How We Think

2009 Post Mortem

When we think about our goals at Cook & Bynum, we are not trying to earn a certain return or accumulate a certain amount of assets.  Rather, we are trying simply to execute well a pure, concentrated value investing philosophy on whatever assets we have under management and given whatever opportunities the market presents at that point.  We also seek to improve every day at our craft.  We will continue to try to drive this process, confident that if we are successful at the process, the results for our partners and for us will be satisfactory.

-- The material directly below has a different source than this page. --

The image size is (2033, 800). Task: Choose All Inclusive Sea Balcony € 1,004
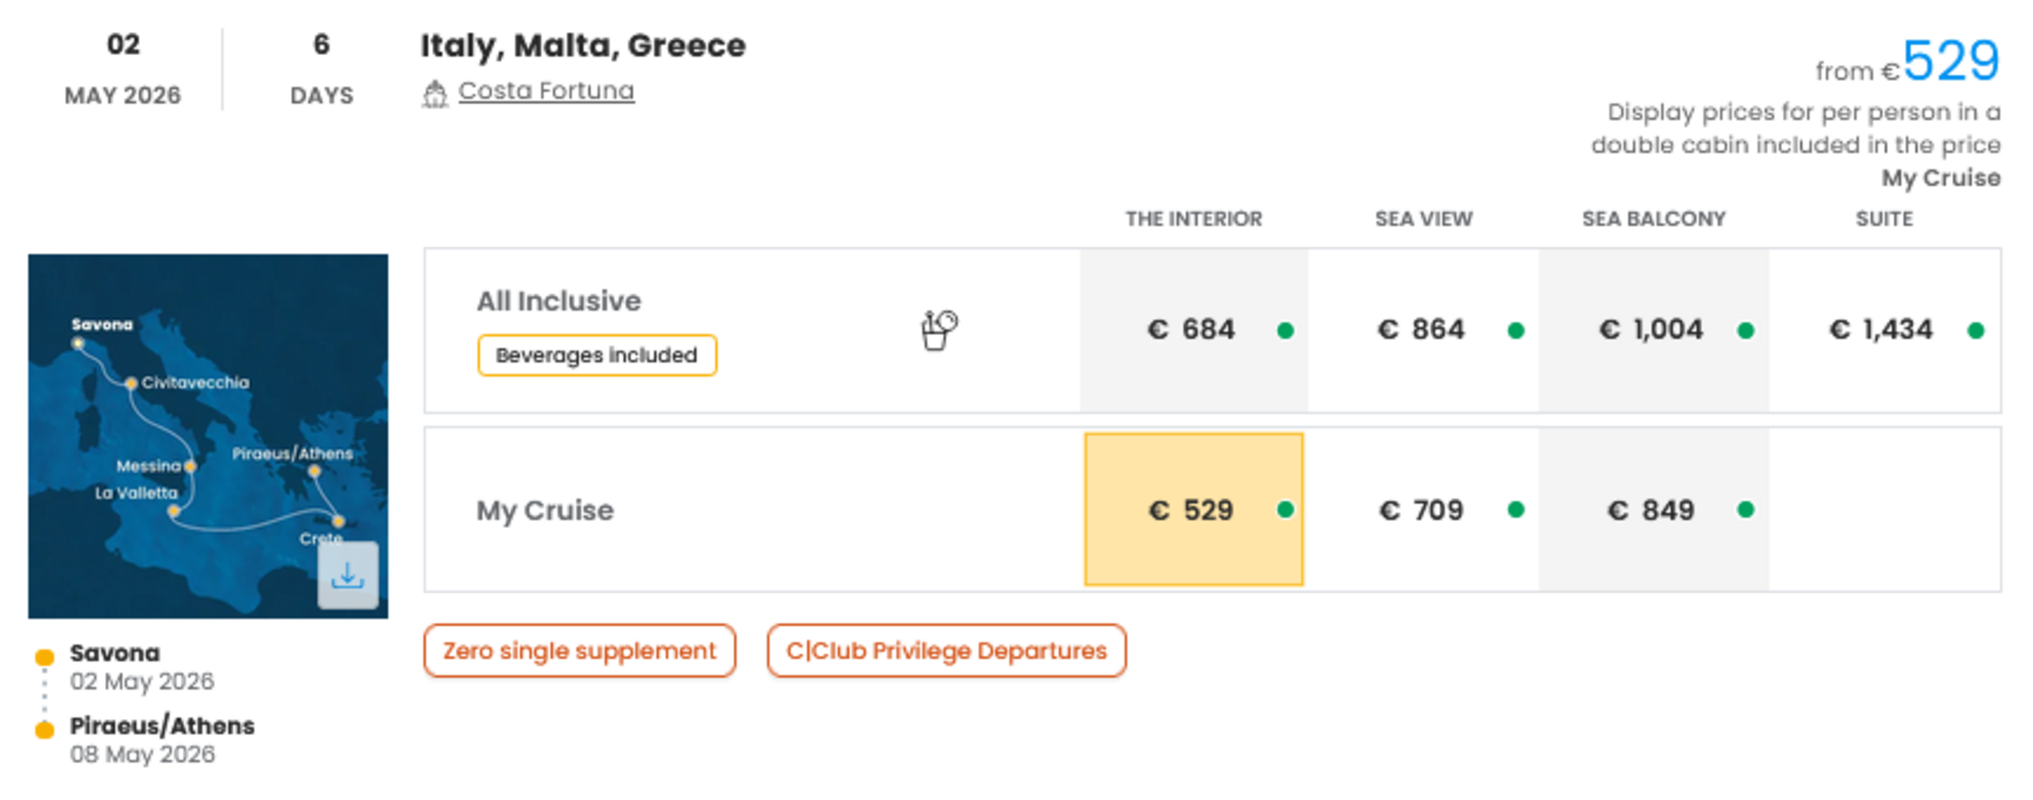(x=1651, y=330)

We will get better at executing our philosophy only if we have an accurate feedback loop.  To this end, we frequently conduct post mortems on decisions we made to see what we can learn from the successes and failures.  The first quarter of 2009 provided immense opportunity for the rational investor.  While we were able to take advantage of this opportunity and to do some intelligent things, you would be materially better off if we had committed fewer errors of omission.  Two missed opportunities in particular cost you the most potential profits.

The first involved a Coca-Cola bottler in Latin America.  We bought the stock as aggressively as we thought possible throughout the first half of the year.  However, we were unable to identify until last summer the broker that provides us the best liquidity.  We made about 100% on this position in 2009.  If we had found the liquidity sooner, we would have had a much larger percentage of your capital deployed in this business, and results for the fund would have been materially better.

The second missed opportunity in 2009 involved our circle of competence.  We strongly believed that a number of companies in South America were providing terrific buying opportunities in the first quarter, but we did not consider them to be in our circle of competence.  Therefore, we did not invest in any of them.  Since our trip to Chile and Argentina this fall we believe we can now adequately predict the futures of some of those businesses.  Unfortunately, the bargain prices available last March no longer prevail.  Having had a few of these companies in our circle one year earlier would have significantly improved results for 2009 and possibly beyond.  That said, we will continue following our strategy of staying within our circle of competence.  We will try never to open the portfolio up to unknowable risks by being undisciplined about what we do and do not know.